The day will surely dawn when the rogue America will have to pay the price for these attacks. On American terrorist has already landed in a Pakistani jail and the rest too will either flee Pakistan or will face the same fate, as the situation has started changing.

ISLAMABAD: The United States has halted drone attacks on militants along Pakistan’s western border in a development analysts believe is linked to US attempts to secure the release of a jailed US consular employee.

After months of frequent strikes from unmanned US aircraft on militant hideouts in tribal areas on Pakistan’s border with Afghanistan, where bloodshed has hit record levels, reports of covert strikes have gone quiet for over three weeks.
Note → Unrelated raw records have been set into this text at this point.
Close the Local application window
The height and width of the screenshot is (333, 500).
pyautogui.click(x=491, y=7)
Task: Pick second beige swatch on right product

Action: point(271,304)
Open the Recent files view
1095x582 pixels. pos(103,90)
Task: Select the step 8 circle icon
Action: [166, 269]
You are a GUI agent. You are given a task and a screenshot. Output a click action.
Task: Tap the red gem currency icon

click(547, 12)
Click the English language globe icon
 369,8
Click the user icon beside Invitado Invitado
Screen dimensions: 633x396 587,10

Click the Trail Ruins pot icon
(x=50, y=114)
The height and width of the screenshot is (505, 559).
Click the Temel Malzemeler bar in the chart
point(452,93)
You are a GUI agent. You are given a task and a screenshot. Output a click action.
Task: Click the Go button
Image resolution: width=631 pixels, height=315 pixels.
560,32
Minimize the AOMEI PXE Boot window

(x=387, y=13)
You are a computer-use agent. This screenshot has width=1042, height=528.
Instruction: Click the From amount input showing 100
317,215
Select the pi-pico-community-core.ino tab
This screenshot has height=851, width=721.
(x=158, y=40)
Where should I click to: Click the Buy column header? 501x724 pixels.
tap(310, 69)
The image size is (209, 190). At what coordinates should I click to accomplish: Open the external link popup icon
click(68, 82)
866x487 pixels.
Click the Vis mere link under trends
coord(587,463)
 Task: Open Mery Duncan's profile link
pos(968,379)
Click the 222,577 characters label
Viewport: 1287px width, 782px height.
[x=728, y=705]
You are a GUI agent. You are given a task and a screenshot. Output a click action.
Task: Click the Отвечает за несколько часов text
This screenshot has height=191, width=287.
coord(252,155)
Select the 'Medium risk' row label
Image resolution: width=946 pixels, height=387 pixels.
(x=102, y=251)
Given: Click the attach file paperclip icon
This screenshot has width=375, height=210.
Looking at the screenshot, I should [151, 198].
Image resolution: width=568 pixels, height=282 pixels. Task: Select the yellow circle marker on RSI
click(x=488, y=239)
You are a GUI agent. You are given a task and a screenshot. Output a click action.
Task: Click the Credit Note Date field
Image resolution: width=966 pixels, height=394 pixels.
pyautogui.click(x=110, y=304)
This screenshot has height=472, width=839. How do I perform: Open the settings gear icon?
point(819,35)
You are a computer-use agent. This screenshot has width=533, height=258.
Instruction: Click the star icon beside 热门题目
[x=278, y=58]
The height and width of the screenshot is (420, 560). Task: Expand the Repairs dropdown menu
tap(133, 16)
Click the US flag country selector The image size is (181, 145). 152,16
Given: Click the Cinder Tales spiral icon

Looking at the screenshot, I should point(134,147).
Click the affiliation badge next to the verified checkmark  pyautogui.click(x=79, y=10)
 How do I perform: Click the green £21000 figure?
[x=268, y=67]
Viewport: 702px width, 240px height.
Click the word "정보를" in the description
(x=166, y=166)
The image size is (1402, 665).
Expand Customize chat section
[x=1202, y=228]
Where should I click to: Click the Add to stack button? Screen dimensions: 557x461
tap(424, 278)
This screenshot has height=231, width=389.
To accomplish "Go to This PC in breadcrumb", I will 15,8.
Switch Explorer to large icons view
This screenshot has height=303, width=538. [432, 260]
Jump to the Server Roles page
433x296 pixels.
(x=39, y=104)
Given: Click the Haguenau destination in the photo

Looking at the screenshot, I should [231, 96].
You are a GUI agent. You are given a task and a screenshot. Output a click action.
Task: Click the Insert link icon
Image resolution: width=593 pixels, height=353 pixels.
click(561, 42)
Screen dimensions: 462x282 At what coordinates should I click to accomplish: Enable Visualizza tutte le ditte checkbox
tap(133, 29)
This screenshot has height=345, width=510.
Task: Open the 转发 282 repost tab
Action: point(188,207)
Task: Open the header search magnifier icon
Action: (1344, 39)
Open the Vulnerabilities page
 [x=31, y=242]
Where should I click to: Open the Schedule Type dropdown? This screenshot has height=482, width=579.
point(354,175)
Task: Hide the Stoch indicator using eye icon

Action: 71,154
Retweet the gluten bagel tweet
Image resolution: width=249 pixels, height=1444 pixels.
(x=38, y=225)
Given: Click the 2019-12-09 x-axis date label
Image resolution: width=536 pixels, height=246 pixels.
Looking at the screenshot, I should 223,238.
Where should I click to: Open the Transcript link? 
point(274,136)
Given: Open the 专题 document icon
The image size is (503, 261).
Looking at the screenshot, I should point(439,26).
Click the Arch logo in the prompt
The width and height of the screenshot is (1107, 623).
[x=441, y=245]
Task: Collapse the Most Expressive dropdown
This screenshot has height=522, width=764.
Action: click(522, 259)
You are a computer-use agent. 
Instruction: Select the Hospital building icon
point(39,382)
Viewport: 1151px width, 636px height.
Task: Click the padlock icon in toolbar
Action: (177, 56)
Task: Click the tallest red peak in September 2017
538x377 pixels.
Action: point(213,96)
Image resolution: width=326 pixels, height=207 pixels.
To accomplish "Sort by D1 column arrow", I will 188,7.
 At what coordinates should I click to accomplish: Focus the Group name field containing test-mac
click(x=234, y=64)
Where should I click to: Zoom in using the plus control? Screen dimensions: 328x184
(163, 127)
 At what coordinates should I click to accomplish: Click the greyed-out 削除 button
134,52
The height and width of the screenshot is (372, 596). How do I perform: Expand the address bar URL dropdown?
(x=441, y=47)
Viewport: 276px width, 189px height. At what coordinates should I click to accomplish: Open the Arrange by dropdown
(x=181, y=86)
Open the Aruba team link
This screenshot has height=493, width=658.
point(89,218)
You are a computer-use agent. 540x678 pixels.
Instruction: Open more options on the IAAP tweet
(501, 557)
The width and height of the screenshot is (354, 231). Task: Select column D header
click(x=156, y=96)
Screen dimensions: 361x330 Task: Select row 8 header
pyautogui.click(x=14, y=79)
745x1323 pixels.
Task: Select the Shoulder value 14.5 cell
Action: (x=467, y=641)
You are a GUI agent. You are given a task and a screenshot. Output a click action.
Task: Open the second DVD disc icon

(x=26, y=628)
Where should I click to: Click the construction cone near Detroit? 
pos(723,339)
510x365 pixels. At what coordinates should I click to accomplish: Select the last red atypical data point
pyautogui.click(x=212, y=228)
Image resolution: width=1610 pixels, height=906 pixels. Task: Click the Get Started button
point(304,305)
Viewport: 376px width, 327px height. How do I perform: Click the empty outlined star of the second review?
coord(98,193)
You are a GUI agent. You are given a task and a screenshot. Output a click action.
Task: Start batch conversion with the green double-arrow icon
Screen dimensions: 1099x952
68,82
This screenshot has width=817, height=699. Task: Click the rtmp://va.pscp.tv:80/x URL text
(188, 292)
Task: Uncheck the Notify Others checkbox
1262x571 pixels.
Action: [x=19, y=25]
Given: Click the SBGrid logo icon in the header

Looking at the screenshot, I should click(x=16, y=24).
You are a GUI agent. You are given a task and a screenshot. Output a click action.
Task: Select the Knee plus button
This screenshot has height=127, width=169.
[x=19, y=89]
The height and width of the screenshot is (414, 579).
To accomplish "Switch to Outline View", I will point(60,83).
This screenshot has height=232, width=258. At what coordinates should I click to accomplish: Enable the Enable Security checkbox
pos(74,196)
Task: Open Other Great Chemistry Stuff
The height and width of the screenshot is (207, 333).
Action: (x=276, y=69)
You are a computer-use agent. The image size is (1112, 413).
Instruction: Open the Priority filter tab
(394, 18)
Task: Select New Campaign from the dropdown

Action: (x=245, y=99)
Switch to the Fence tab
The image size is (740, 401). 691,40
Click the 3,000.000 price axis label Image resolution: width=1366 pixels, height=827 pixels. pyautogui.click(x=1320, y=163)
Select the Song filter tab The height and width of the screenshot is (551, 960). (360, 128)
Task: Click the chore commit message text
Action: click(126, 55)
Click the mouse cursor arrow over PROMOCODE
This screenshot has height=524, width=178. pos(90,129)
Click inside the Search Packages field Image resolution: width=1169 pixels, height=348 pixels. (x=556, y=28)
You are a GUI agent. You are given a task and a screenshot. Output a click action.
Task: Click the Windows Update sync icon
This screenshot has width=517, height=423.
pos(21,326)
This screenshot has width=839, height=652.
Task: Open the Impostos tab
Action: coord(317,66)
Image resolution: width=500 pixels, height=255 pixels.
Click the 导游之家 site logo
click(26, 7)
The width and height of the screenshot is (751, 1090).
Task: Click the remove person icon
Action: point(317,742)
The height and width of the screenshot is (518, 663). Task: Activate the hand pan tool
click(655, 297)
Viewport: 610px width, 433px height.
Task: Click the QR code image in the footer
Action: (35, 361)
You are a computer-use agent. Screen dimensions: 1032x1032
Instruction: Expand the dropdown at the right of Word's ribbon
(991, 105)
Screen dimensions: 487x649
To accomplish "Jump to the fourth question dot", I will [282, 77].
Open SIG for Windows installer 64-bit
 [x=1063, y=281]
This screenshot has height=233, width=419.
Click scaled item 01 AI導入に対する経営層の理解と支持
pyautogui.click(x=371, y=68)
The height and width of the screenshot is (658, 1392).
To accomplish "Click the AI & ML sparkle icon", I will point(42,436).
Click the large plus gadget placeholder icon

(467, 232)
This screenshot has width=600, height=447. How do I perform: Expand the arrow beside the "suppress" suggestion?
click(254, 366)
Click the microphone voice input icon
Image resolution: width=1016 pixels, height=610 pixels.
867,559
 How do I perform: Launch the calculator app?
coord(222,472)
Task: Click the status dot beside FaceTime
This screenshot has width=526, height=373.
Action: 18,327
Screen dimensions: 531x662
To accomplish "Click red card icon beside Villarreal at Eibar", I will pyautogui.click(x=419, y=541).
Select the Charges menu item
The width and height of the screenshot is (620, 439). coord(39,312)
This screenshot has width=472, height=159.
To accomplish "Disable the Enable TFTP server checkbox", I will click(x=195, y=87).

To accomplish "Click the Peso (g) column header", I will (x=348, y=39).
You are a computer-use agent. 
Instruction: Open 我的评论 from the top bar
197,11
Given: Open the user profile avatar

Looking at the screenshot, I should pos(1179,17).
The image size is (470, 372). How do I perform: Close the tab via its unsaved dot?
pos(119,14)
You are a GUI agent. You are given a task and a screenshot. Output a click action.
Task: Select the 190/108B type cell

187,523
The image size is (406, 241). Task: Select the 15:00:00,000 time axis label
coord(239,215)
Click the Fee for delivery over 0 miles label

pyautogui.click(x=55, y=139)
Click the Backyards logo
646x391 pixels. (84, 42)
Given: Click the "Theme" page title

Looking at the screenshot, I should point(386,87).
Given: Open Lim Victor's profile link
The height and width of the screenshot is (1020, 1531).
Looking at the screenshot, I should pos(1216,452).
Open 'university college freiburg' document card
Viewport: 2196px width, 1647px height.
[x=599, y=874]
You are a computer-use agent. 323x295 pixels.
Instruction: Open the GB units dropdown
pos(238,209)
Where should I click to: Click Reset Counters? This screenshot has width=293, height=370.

Many analysts believe Washington has stopped the attacks to avoid further inflaming anti-American fury in Pakistan just as it pressures a vulnerable Islamabad government to release Raymond Davis, a US consulate employee imprisoned after shooting two Pakistanis last month during what he said was an attempted robbery.

“This in itself raises a number of questions regarding the US Pakistan strategy as it struggles to balance counter terrorism … with its public diplomacy,” said Simbal Khan, an analyst with the Institute of Strategic Studies in Islamabad.

The decision to halt a campaign that is the centerpiece of US efforts to root out militants launching attacks on its soldiers in Afghanistan also raises questions, Khan said, “about how chasing after terrorist and al Qaeda targets can be suspended to save the fate of a single US national.”

As tempers fray over Davis, who the United States insist is shielded by diplomatic immunity, the government of President Asif Ali Zardari is loathe to risk losing billions of dollars in US aid or doing permanent damage to ties with a key Western ally.

Yet neither can Pakistan afford to unleash popular fury in a case that has galvanised anti-American sentiment.

The strikes have already fuelled anger against the government among those who see the attacks as a violation of Pakistani sovereignty and blame them for the death of innocent civilians. Local leaders are often the ones seen at fault.

“It’s possible that Washington thinks it shouldn’t give the Pakistani public yet another reason to whip up anti-American sentiment even as the Davis case is being dealt with,” said Samina Ahmed, South Asia project director for the International Crisis Group.

According to the Long War Journal, a leading military blog, the current pause in drone strikes is one of the longest since the United States intensified its drone campaign in 2008.

The United States and Pakistan do not publicly acknowledge the drone campaign in Pakistan’s tribal areas, remote and mostly off-limits to journalists, but reports of the strikes filter out through local media and anonymous intelligence reports.

SHOOTING IN ‘THE HEART OF PAKISTAN’

The New America Foundation, which tracks the strikes, estimated they have killed some 2,189 people from 2004 through January of this year. Of those, 1,754 were reportedly militants.

The last reported strike was Jan. 23, when intelligence officials said a US drone aircraft fired two missiles targeting a vehicle and a house in the North Waziristan tribal region on the Afghan border, killing at least four militants.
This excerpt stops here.